§ Your objective: Exactly as written, return every line of the data below apart from the pictures.

§ Given data:
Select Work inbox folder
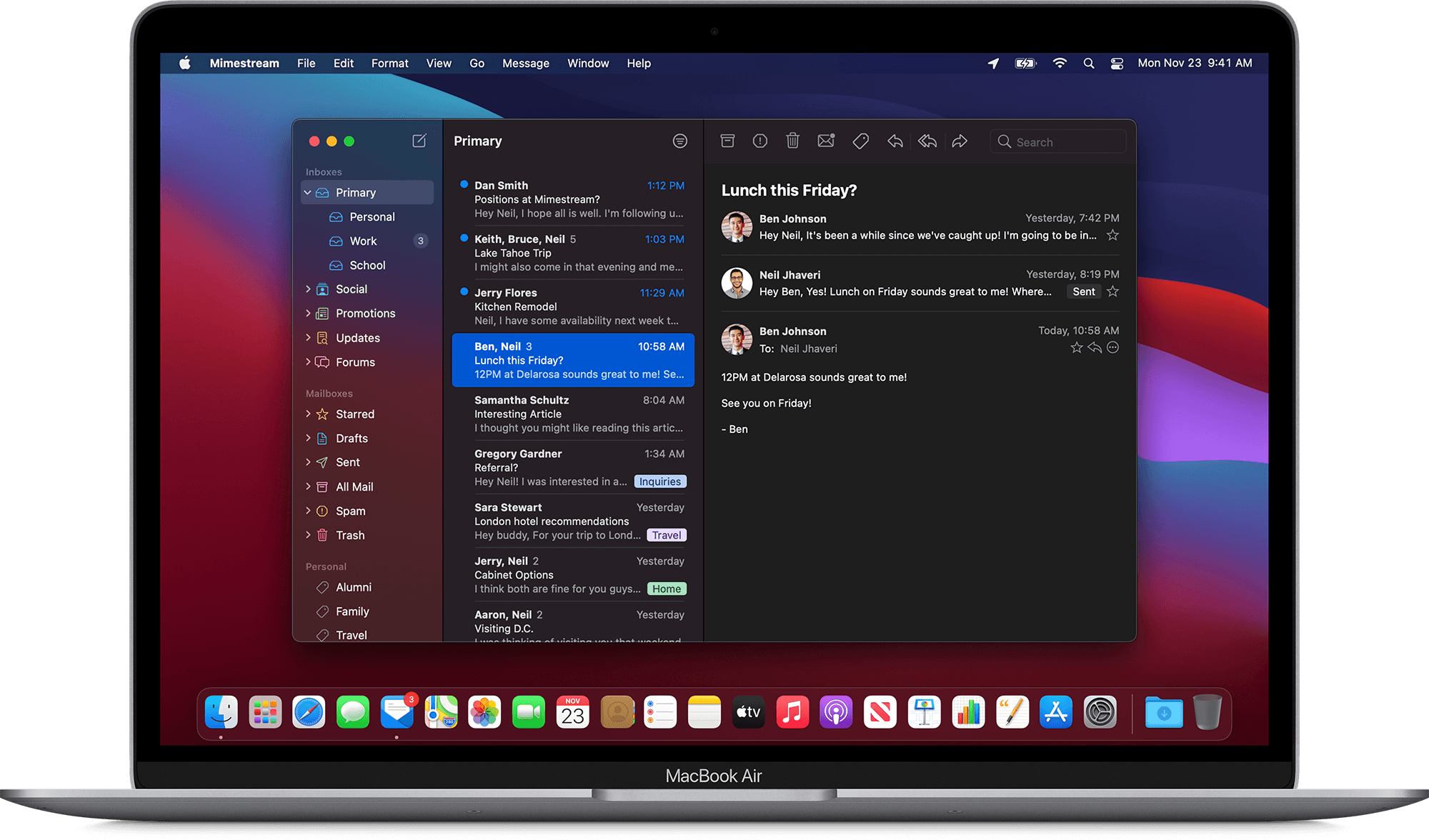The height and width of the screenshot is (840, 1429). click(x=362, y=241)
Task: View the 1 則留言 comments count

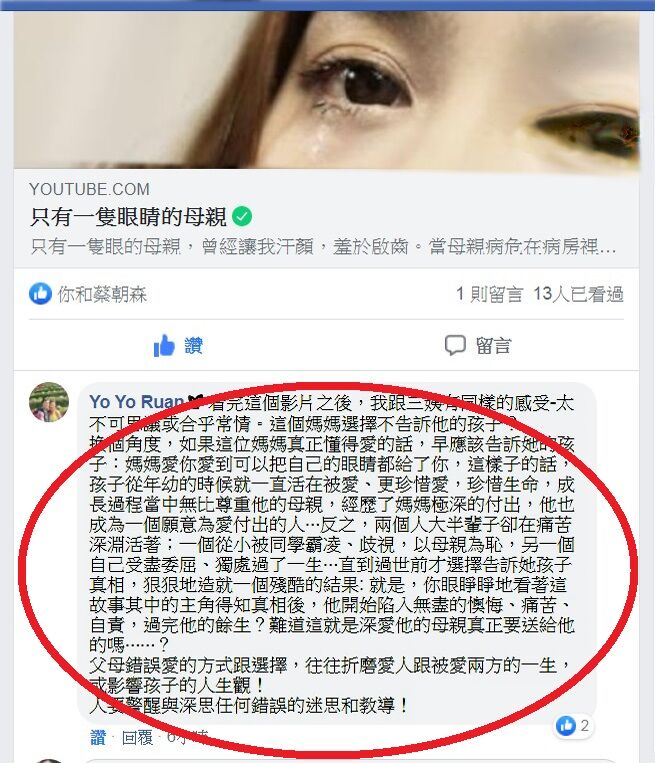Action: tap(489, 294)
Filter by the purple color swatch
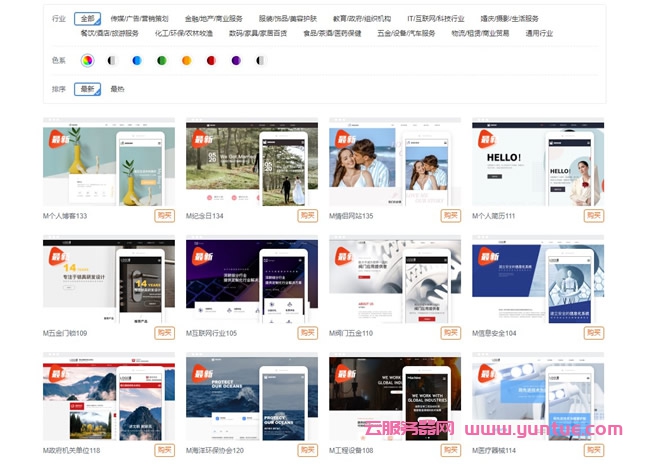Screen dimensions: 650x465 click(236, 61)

§ Answer space:
Select Work inbox folder
The height and width of the screenshot is (840, 1429). click(x=362, y=241)
Task: View the 1 則留言 comments count

Action: tap(489, 294)
Filter by the purple color swatch
Screen dimensions: 650x465 click(236, 61)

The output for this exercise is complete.